There are times in meetings when a woman offers an idea, but it won’t get affirmed until a man picks up on it. “This continues to be an area we need to work on together,” said Posie.

Mary Ma, a research fellow at the Henry Institute for the Study of Christianity and Politics at Calvin College, is most closely aware of the power dynamics between men and women in the church in her homeland of China. At first, she said, she found a fair amount of room for women in leadership when she was working with her husband in the house church movement in China.

But then, as the movement became more popular and more organized, men assumed leadership roles and left women out of the picture. Ma is working on a book titled Daughters of God: Christianity, Femininity, and Social Change in Contemporary Urban China.
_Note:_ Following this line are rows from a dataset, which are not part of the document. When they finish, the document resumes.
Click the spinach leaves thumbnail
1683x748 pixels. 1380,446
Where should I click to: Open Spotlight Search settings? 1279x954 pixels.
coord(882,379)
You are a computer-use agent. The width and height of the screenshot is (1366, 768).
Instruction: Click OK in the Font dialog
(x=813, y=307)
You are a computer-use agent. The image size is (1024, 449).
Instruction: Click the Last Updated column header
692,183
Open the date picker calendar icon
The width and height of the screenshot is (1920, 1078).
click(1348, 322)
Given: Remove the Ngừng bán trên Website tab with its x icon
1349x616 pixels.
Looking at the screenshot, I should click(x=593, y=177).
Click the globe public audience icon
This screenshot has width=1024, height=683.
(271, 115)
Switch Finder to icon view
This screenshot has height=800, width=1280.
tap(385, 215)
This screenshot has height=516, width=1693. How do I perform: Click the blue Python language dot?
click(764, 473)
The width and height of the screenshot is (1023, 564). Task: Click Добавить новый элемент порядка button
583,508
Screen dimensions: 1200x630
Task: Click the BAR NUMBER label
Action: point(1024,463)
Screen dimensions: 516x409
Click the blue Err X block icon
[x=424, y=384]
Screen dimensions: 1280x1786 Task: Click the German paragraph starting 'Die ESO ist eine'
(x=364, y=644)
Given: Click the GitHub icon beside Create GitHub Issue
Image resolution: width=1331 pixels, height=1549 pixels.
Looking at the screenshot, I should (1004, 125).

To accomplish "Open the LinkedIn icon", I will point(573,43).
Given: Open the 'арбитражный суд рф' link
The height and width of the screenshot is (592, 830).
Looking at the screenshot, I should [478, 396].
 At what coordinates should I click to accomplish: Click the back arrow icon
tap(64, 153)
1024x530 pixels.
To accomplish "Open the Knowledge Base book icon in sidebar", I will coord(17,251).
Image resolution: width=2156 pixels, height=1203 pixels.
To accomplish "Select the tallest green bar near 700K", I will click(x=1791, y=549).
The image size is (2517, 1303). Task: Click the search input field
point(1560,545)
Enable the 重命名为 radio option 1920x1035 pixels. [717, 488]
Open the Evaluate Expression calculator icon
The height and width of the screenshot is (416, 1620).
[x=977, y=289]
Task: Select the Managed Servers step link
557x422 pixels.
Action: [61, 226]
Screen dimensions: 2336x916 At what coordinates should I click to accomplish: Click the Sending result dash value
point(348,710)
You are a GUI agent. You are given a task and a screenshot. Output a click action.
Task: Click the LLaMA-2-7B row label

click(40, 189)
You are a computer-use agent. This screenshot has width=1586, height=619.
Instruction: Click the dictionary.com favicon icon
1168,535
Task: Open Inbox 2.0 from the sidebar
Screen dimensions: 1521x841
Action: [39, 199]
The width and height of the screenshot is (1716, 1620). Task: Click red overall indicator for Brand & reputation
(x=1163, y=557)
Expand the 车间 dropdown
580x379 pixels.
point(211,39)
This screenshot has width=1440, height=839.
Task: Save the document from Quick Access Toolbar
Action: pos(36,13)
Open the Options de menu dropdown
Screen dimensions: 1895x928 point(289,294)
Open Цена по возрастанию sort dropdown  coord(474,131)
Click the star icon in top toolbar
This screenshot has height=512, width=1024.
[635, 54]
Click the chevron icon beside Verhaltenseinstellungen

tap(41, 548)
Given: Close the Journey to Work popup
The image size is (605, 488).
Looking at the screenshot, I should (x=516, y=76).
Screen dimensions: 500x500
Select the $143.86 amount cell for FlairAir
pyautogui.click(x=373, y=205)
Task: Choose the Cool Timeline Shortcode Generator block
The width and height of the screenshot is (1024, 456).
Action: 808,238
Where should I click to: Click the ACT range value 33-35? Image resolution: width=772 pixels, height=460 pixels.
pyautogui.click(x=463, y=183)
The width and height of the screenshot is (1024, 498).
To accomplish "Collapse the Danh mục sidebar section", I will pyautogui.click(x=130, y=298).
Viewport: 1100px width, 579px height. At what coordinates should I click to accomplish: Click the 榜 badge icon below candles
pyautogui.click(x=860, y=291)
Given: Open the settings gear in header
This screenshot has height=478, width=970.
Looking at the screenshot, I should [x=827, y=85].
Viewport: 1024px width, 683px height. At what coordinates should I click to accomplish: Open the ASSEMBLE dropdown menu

Ma said the church suffers when the gifts of women are ignored. “When you bring people from different backgrounds together, we can collaborate and rely on one another.”

Schenkel added, “Women bring so much to the table in terms of emotional IQ. Women might be able to see how things affect people in a congregation, and that can help all of us.”

Geoff Vandermolen, director of vocational formation at Calvin Seminary, spoke of the need for men and women to work together in ways in which they are honest and open and to encourage each other to become the leaders God wants them to be.

“Remember, it can’t be left to women to solve the issues. Men need to help. There are moments,” said Vandermolen, “when men need to stand up and call out what is inappropriate.”